Il manifesto, 18 dicembre 2013
Il dado è tratto. Dall’altro ieri il partito della Sinistra europea (Se) ha un candidato alla presidenza della Commissione europea: il 39enne leader della greca Syriza, Alexis Tsipras. L’organizzazione che raggruppa la maggioranza delle forze comuniste e rosso-verdi del Vecchio continente ha chiuso domenica il proprio congresso a Madrid, individuando nel politico ellenico la figura che dovrà condurla nella sfida elettorale del prossimo maggio. La scelta della Se – che segue quella del Partito socialista europeo (Pse), che ha designato il tedesco Martin Schulz – è importante, perché aiuta a dare un significato davvero «europeo» all’appuntamento elettorale di primavera.
In realtà, a maggio i cittadini non eleggeranno direttamente il successore del conservatore portoghese José Manuel Barroso: le norme «costituzionali» dell’Unione europea non prevedono un sistema presidenziale. Il numero uno della commissione – l’esecutivo dell’Ue – è scelto dai capi di governo riuniti nel consiglio europeo, che devono obbligatoriamente tenere conto delle elezioni del parlamento europeo. L’eurocamera di Strasburgo ha un ruolo non secondario, perché detiene un potere d’investitura: se non convince la maggioranza assoluta dei deputati europei, il presidente incaricato dai leader nazionali deve farsi da parte, e si ricomincia da capo. Almeno potenzialmente, si tratta di relazioni politiche non così lontane da quelle vigenti in una (pur imperfetta) democrazia rappresentativa.
Naturalmente, oltre al presidente ci sono i singoli commissari (i «ministri» della Ue), che vengono designati da ciascun governo nazionale: una procedura che di fatto impedisce che la commissione di Bruxelles sia politicamente omogenea. L’europarlamento ha comunque un’ulteriore carta da giocare, perché deve concedere la «fiducia» anche alla commissione nel suo congiunto: nel caso in cui la sua composizione fosse palesemente in contrasto con l’indirizzo politico emerso dalle urne, i deputati di Strasburgo potrebbero negargliela.
Dentro questa complessa architettura istituzionale, lo spazio per un’autentica lotta politica è certamente molto ridotto, ma la Se appare intenzionata ad occuparlo. Dalla tribuna del congresso di Madrid il leader di Syriza ha sottolineato la doppia sfida che attende la Se: lottare contro le politiche di austerità, «minaccia per i popoli d’Europa», e contro l’estrema destra, «un pericolo per la democrazia». Proprio secondo l’esempio della Grecia, dove la formazione di Tsipras contrasta sia il governo di «grande coalizione» fra i conservatori del premier Antonis Samaras e i socialisti, sia i neonazisti di Alba dorata.
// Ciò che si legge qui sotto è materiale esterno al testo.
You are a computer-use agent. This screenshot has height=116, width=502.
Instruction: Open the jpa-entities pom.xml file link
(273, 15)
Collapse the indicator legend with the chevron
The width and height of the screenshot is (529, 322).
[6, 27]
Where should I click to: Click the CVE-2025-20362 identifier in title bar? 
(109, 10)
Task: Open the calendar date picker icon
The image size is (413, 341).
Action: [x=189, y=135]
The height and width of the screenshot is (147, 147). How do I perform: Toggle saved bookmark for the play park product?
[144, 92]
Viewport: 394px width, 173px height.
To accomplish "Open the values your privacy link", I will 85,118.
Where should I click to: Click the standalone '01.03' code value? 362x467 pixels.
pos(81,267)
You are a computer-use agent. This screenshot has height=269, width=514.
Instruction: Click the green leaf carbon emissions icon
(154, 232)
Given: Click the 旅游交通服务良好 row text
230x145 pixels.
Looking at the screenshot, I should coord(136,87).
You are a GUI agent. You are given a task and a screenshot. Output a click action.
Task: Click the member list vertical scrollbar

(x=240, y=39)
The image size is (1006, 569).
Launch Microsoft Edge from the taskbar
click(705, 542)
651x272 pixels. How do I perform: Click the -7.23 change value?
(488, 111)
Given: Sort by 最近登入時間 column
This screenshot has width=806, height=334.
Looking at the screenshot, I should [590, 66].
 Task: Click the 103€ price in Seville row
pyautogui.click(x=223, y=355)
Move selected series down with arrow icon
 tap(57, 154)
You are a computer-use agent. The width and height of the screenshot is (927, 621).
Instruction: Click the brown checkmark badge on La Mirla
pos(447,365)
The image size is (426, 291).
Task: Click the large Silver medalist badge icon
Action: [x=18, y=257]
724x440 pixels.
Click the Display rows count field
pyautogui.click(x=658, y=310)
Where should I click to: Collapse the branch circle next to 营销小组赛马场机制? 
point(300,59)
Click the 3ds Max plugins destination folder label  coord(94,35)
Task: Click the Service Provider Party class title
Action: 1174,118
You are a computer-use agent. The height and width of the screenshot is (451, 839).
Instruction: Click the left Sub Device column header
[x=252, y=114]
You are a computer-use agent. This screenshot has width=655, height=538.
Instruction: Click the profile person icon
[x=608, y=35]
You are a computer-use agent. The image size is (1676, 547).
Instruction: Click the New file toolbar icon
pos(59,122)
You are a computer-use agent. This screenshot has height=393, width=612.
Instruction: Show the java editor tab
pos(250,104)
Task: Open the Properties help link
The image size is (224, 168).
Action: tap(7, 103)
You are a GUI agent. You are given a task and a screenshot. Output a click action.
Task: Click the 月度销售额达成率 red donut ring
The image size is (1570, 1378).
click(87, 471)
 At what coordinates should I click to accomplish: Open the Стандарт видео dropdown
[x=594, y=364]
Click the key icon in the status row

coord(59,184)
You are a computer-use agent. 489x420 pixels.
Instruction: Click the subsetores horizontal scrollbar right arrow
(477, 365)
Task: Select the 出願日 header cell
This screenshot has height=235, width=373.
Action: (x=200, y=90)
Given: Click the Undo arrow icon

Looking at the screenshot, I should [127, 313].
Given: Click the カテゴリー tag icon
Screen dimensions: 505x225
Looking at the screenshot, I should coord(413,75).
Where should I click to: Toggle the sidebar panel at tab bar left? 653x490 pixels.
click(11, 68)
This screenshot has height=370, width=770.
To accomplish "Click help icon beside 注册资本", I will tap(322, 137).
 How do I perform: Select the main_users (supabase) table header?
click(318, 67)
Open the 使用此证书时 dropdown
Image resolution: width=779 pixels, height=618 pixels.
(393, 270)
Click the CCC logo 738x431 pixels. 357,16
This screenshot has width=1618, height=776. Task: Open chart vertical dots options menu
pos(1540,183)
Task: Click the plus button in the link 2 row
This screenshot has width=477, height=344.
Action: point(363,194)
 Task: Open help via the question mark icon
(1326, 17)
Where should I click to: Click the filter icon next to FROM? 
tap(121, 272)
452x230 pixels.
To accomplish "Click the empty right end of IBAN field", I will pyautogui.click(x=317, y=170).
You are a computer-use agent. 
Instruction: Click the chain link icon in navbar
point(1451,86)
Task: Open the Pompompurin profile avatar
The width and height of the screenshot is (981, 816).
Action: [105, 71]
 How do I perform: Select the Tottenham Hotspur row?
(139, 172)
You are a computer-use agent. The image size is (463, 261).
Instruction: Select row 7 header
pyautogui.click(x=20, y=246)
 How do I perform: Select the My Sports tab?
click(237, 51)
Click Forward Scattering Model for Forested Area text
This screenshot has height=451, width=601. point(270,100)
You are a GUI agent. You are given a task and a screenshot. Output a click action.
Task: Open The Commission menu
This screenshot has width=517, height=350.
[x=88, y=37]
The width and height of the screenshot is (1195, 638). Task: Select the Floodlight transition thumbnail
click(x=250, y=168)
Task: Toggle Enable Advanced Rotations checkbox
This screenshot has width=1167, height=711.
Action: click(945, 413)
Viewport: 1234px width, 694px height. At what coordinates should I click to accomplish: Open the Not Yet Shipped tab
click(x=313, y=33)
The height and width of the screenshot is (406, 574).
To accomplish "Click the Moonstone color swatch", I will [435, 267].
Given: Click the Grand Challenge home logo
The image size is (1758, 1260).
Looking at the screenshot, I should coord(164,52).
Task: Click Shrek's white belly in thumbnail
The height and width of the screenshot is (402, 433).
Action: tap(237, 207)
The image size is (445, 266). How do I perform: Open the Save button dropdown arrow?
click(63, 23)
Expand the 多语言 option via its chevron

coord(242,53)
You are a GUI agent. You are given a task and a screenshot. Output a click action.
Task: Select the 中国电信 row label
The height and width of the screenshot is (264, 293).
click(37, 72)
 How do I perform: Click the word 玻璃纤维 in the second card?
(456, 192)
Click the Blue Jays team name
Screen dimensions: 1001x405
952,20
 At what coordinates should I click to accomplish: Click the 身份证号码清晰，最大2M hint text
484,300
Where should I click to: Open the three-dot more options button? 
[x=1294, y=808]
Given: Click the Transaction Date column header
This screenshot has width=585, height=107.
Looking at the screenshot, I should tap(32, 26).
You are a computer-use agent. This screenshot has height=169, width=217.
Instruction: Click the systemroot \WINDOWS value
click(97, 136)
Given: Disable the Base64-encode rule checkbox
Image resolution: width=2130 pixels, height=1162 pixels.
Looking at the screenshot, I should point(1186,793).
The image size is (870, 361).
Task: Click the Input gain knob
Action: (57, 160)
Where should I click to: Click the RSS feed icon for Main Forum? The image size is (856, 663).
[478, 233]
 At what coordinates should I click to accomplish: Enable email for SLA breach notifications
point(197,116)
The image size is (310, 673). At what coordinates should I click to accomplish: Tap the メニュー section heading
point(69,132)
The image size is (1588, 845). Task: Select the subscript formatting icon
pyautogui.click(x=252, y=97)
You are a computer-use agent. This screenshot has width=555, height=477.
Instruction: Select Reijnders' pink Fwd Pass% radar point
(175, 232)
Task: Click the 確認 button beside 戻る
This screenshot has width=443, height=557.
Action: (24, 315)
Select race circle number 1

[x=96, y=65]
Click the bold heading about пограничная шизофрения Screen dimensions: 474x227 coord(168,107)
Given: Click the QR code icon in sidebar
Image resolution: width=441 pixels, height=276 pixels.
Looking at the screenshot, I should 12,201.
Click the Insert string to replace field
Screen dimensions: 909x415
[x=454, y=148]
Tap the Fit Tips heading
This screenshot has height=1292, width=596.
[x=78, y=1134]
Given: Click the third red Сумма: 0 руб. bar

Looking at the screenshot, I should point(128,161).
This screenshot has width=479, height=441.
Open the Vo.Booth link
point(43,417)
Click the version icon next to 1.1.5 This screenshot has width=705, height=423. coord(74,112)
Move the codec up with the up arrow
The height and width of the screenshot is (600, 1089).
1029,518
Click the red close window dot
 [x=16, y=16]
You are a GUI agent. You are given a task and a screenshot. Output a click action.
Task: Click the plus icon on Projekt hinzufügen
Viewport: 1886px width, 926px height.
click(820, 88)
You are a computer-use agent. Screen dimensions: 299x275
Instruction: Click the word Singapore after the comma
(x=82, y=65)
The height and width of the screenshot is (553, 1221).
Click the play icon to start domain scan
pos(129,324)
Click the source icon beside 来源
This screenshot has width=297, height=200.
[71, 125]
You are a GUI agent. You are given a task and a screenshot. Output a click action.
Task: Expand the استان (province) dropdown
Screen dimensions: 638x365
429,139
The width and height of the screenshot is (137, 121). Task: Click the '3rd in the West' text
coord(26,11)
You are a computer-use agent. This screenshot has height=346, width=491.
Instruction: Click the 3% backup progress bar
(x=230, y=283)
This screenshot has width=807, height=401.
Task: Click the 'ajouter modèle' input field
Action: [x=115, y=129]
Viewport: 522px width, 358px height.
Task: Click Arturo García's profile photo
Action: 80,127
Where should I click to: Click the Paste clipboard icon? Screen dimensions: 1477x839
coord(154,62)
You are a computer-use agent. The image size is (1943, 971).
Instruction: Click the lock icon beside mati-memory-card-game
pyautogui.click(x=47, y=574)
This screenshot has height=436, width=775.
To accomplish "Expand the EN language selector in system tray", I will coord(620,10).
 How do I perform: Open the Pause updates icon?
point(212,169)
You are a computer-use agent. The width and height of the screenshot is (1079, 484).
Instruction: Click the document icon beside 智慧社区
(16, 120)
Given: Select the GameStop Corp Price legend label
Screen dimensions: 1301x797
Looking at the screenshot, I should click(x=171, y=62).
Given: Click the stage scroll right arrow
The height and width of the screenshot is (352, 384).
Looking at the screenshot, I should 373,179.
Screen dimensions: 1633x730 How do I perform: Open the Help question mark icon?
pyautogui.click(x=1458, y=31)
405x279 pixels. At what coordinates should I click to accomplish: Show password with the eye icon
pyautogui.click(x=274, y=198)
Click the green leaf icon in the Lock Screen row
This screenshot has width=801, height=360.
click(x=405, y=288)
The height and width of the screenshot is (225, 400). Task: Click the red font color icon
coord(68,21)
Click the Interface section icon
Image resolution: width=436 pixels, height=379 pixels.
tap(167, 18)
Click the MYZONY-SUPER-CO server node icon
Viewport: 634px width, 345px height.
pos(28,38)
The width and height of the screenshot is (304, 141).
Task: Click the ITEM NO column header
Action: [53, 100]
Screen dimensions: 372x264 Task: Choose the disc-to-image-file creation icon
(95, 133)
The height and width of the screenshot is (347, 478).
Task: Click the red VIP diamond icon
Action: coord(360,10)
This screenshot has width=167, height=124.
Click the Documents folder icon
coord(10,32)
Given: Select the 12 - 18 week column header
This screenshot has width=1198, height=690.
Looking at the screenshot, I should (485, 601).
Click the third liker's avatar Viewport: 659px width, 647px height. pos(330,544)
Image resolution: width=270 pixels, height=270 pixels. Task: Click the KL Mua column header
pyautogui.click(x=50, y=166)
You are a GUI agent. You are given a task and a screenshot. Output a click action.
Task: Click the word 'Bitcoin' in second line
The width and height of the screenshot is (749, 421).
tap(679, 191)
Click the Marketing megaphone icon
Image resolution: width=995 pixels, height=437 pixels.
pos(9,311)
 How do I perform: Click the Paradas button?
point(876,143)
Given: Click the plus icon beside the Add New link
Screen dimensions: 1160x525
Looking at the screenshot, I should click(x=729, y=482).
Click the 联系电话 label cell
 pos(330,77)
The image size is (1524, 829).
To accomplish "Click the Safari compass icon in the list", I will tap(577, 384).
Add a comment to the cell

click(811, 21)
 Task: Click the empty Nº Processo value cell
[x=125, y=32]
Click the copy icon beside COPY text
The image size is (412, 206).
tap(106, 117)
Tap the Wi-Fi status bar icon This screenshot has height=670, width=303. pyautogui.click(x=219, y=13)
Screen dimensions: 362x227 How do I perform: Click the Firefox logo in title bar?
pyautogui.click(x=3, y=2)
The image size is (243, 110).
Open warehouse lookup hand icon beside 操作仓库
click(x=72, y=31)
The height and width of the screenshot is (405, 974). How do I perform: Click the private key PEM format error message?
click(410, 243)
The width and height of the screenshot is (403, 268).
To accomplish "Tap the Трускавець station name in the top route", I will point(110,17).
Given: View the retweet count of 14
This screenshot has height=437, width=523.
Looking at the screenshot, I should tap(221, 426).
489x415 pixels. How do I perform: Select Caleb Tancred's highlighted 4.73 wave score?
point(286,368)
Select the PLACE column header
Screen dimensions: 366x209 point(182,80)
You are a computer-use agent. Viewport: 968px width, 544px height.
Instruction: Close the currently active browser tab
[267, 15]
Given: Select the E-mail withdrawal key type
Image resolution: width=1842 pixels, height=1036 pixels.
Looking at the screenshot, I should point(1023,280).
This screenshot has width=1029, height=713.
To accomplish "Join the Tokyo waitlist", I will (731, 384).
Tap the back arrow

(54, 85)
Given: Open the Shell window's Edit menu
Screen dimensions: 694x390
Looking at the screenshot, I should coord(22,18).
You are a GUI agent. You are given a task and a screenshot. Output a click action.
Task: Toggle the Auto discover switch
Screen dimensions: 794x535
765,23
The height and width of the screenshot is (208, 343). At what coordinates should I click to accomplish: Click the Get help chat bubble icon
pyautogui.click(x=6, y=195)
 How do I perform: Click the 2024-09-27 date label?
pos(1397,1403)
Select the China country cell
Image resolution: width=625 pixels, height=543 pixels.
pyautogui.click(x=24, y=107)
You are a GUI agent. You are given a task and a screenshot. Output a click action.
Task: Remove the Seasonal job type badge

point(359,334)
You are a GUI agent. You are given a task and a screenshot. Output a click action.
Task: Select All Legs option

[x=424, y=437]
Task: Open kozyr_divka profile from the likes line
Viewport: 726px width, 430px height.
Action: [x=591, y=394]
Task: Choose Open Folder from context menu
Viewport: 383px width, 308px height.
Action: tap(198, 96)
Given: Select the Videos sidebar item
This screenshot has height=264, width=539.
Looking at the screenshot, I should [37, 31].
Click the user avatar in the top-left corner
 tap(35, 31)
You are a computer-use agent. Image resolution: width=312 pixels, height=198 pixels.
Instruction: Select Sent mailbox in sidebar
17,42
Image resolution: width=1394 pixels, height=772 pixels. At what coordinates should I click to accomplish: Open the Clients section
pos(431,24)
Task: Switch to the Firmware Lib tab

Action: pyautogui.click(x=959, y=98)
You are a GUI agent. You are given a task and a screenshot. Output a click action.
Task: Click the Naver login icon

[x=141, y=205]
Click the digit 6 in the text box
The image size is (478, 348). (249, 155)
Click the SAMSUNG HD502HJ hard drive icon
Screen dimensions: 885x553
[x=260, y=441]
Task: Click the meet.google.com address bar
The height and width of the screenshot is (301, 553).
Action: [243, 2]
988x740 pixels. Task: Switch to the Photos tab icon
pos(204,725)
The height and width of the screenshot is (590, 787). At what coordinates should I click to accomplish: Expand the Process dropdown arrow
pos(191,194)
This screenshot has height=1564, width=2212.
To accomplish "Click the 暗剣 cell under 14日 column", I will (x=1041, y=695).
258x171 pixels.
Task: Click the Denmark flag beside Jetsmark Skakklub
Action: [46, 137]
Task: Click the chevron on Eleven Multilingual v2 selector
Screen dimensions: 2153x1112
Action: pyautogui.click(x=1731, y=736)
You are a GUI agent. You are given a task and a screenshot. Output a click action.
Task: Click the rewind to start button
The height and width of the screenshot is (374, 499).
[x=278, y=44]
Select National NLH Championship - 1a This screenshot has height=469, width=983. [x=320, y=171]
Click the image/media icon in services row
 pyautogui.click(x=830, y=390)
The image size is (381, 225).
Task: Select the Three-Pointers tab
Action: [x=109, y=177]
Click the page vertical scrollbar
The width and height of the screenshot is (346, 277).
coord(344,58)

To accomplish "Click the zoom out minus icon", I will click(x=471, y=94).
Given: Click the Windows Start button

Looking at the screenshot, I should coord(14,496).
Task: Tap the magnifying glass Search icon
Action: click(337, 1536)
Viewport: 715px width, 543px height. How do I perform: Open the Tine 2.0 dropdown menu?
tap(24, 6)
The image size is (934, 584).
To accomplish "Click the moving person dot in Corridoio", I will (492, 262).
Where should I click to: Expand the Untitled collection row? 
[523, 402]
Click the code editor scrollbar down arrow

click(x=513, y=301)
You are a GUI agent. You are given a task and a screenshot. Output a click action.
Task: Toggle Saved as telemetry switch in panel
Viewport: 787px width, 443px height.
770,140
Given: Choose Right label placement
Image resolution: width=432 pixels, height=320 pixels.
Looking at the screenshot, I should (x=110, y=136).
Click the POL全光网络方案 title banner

Fra le idee-forza della Se, il neocandidato ha ricordato la trasformazione della Banca centrale di Francoforte in un prestatore di ultima istanza per gli stati Ue (come le normali banche centrali), la lotta contro l’elusione fiscale, un «new deal» per combattere la disoccupazione e una diversa gestione della crisi dei debiti sovrani. Nella piattaforma finale votata dai delegati compaiono anche il «no» al Trattato di libero scambio Ue-Usa e alla privatizzazione delle risorse naturali, e l’introduzione del diritto al referendum su scala europea.
Mentre la nomina di Tsipras non ha incontrato ostacoli, la rielezione alla presidenza della Se del francese Pierre Laurent (segretario del Pcf) ha scatenato malumori interni. Dovuti a questioni che di europeo hanno pochissimo, essendo tutte interne alla sinistra transalpina: il Partie de gauche dell’ex candidato presidenziale Jean-Luc Mélenchon ha annunciato la propria autosospensione dall’organizzazione continentale in polemica con la riconferma di Laurent. Motivo: il Pcf e il movimento di Mélenchon sono ai ferri corti per le municipali del prossimo marzo, causa l’alleanza dei comunisti con i socialisti del presidente Hollande. Un «effetto collaterale» delle assise di Madrid, che rischia di rendere arduo il cammino della Se in uno stato-chiave come la Francia. Come se già non bastasse, a complicare la missione di Tsipras, la debolezza strutturale della Se nei Paesi dell’Europa centro-orientale, dove, con la sola eccezione della Repubblica ceca, raccoglie percentuali da prefisso telefonico o è completamente assente. Senza dimenticare, ovviamente, l’Italia, dove la lista collegata alla Se dovrà fare i conti con lo sbarramento al 4%.